■ PROBLEM
Reproduce the entries below as a numbered list, starting at the line containing "Click the Gitee plugin icon" and ending at the line containing "pos(636,147)", with blank lines omitted.

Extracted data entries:
-- START --
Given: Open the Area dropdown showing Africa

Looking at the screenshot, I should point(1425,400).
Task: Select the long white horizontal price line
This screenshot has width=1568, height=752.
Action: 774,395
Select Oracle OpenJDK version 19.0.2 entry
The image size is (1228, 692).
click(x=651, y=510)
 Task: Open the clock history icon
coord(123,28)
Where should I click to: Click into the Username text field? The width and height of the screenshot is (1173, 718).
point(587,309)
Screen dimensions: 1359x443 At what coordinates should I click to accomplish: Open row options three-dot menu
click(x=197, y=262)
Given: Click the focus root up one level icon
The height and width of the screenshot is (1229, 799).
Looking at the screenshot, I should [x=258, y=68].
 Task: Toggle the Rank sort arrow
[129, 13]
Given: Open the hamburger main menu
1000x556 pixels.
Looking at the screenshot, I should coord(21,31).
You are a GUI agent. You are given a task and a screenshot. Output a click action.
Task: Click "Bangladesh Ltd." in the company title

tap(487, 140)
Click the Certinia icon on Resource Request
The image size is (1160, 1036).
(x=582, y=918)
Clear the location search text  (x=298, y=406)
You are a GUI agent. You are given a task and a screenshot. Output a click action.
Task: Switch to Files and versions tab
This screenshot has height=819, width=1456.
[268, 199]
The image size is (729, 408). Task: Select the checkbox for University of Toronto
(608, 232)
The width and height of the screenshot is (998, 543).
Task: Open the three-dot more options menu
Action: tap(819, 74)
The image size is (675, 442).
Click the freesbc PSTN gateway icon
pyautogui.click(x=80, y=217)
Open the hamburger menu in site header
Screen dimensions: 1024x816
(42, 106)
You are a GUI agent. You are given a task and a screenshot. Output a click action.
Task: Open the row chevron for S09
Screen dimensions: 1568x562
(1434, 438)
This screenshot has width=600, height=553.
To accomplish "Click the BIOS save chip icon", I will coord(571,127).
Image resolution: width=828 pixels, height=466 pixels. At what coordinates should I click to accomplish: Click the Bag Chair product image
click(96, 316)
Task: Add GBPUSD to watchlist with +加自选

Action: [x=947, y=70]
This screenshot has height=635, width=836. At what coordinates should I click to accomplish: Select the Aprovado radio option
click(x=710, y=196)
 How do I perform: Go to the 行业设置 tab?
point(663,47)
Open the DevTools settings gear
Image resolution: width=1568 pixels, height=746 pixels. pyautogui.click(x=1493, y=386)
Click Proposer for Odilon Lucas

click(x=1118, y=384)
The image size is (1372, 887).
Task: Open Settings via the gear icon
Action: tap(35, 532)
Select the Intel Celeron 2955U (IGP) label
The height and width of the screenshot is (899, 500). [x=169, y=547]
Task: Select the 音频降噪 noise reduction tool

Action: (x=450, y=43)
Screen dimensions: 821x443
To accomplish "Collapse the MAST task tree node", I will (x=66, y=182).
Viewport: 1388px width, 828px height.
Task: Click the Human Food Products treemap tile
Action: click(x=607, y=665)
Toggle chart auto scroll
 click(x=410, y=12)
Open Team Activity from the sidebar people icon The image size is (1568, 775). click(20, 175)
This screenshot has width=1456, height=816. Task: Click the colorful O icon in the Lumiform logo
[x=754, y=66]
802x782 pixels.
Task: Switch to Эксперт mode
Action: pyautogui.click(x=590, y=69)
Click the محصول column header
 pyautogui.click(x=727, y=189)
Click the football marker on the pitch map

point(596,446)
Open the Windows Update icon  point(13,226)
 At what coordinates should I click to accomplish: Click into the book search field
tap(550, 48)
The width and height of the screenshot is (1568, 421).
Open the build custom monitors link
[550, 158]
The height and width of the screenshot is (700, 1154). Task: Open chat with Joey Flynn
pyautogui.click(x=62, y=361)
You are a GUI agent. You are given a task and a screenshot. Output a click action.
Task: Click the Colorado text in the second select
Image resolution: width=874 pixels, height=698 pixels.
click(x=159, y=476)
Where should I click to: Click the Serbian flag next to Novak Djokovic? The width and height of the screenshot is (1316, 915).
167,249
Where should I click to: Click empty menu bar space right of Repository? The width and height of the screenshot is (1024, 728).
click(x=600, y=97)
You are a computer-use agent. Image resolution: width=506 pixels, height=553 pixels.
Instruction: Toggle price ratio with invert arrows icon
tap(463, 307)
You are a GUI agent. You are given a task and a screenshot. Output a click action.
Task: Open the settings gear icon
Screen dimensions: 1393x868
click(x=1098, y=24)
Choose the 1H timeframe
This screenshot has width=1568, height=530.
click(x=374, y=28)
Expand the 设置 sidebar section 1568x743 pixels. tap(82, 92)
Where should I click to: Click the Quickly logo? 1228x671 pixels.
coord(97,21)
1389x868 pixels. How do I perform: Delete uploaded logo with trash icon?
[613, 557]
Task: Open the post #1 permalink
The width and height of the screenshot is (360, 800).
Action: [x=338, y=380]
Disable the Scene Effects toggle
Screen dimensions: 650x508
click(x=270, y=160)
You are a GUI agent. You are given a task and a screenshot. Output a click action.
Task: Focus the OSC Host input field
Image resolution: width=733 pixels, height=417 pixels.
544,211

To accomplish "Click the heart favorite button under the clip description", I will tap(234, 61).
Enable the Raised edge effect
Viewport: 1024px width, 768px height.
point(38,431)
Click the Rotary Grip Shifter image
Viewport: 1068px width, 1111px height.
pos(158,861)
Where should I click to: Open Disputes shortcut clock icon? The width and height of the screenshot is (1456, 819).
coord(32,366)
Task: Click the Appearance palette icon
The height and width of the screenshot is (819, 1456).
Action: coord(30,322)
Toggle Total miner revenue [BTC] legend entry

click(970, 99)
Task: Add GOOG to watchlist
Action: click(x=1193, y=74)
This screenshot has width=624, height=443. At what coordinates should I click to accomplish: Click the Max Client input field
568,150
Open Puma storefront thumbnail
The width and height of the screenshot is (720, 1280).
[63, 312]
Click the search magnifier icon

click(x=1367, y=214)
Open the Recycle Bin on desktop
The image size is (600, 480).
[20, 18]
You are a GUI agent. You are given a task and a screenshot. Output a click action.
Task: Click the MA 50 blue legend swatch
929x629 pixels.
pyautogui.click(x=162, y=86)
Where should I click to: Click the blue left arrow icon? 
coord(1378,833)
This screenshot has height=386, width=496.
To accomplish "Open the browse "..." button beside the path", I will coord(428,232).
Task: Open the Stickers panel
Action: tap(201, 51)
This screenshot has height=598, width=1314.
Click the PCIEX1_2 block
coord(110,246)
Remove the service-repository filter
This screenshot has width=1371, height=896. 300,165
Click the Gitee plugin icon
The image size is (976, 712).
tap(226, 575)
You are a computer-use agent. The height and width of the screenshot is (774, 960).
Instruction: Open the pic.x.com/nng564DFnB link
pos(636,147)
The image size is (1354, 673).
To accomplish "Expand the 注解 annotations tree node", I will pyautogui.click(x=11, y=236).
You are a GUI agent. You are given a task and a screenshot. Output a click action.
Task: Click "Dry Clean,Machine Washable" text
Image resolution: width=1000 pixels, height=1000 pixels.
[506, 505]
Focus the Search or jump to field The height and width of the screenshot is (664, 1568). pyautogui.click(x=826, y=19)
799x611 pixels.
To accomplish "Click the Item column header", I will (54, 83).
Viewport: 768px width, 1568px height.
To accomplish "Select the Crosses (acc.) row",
-- END --
■ FULL OUTPUT
1. Click the Gitee plugin icon
2. The image size is (976, 712).
3. tap(226, 575)
4. You are a computer-use agent. The height and width of the screenshot is (774, 960).
5. Instruction: Open the pic.x.com/nng564DFnB link
6. pos(636,147)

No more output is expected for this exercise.